Strabag erprobte elektrische Baustelle in Oberhausen

Der Baukonzern Strabag hat beim Umbau einer bestehenden Bodenaufbereitungsanlage in Oberhausen das Konzept einer teilelektrischen Baustelle umgesetzt und unter realen Bedingungen getestet. Zum Einsatz kamen u.a. E-Bagger, E-Straßenfertiger sowie ein mobiler Batteriespeicher.

Das Angebot an elektrischen Baumaschinen wird immer größer, wie man vergangenes Jahr auf der Leitmesse Bauma in München sehen konnte. Doch dass Baustellen und damit die zugehörigen Baumaschinen und Baugeräte komplett elektrisch betrieben werden, ist in Deutschland bislang noch die Ausnahme.
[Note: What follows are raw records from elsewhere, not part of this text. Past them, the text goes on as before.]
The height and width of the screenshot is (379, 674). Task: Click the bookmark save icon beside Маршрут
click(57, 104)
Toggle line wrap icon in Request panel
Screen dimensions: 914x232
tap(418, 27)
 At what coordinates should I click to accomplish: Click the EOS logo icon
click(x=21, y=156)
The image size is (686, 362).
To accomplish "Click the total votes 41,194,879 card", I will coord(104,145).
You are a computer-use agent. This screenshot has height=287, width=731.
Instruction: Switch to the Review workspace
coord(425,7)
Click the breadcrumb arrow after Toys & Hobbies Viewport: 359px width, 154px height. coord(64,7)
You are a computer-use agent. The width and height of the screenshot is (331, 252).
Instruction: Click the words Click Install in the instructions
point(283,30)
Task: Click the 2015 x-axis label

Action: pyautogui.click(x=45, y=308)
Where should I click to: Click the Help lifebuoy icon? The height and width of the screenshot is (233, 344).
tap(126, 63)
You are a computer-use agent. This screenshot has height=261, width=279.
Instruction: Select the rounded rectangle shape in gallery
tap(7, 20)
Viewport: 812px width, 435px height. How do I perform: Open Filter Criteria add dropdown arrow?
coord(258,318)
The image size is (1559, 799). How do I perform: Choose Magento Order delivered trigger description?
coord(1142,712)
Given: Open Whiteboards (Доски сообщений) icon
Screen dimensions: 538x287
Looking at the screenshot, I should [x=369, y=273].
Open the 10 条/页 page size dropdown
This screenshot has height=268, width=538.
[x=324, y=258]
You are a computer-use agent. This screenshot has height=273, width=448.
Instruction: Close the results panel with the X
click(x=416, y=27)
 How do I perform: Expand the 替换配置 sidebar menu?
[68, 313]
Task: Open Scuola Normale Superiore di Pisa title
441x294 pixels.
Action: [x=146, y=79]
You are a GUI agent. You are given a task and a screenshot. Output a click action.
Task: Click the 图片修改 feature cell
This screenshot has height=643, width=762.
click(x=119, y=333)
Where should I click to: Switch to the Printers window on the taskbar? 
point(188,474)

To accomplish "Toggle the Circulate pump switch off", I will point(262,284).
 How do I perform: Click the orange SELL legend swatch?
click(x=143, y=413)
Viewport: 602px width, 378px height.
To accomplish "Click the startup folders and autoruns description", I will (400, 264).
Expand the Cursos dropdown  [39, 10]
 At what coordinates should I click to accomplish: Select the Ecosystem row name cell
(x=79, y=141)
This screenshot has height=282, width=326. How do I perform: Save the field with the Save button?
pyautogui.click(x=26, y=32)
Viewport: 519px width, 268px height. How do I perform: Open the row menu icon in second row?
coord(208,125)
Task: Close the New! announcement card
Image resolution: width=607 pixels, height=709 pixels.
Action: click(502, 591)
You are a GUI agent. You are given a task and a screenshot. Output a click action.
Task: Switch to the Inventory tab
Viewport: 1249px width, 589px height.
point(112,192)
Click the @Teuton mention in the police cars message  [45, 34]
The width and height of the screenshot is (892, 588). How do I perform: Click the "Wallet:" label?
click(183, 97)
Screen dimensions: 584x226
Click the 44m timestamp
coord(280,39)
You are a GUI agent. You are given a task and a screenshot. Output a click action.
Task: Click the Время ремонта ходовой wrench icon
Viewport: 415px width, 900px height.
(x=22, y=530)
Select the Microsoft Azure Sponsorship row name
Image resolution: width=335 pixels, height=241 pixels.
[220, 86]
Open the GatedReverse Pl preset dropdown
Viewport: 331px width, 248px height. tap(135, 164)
Laut der TU München, die ins neue Forschungsvorhaben ForBat@Bau involviert ist, scheitert der große Durchbruch der lokal emissionsfreien und energieeffizienten Baustelle bislang vor allem am Zusammenwirken und den Abläufen der verschiedenen Beteiligten.

Und so ist es selbst für Strabag, einen der größten Baukonzerne Europas, bis heute eine Besonderheit, wenn auf einer Baustelle gleich mehrere elektrische Maschinen zum Einsatz kommen. Nun aber konnte das Unternehmen in Oberhausen zumindest eine teilelektrische Baustelle in der Praxis testen. Ziel war es dabei, die technische Leistungsfähigkeit elektrischer Baumaschinen unter realen Baustellenbedingungen zu erproben und wertvolle Praxiserkenntnisse für den zukünftigen Einsatz zu liefern, so das Unternehmen.

Konkret kamen elf vollelektrische Baumaschinen beim Umbau einer Bodenaufbereitungsanlage zum Einsatz, in der Bauschutt aus Gebäude-Abrissen zu Material für den Straßenbau verarbeitet wird. Durch den Umbau der Anlage können künftig anstatt 120.000 Tonnen nun 350.000 Tonnen jährlich verarbeitet werden.

Zu den elf eingesetzten Elektro-Geräten zählten unter anderem ein 25-Tonnen-Bagger (Kiesel ZE 225), ein E-Radlader (Modell L 507 E von Liebherr), ein Autokran (Liebherr LTC 1050-3.1E) und ein Straßenfertiger (eABG 4820) – allesamt vollelektrisch. Der E-Autokran wurde dabei zum Beispiel verwendet, um zwei Fertigteil-Betonschächte mit integrierten Lamellenklärern zur Reinigung des Oberflächenwassers zu versetzen. Um die Stromversorgung der E-Baumaschinen sicherzustellen und Lastspitzen abzufedern, wurde ein mobiler Batteriespeicher mit einer Kapazität von 153 Kilowattstunden verwendet.

Radlader liebherr l e

„Wir bauen hier nicht nur eine Bodenaufbereitungsanlage – wir bauen Vorurteile ab. Mit der elektrischen Baustelle zeigen wir, dass Elektromobilität im Bauwesen bereits heute praxistauglich ist. Echte Erfahrungen auf der Baustelle überzeugen mehr als jede Theorie“, sagt Robert Kucza, Nachhaltigkeits-Experte der Strabag-Direktion Nordrhein-Westfalen.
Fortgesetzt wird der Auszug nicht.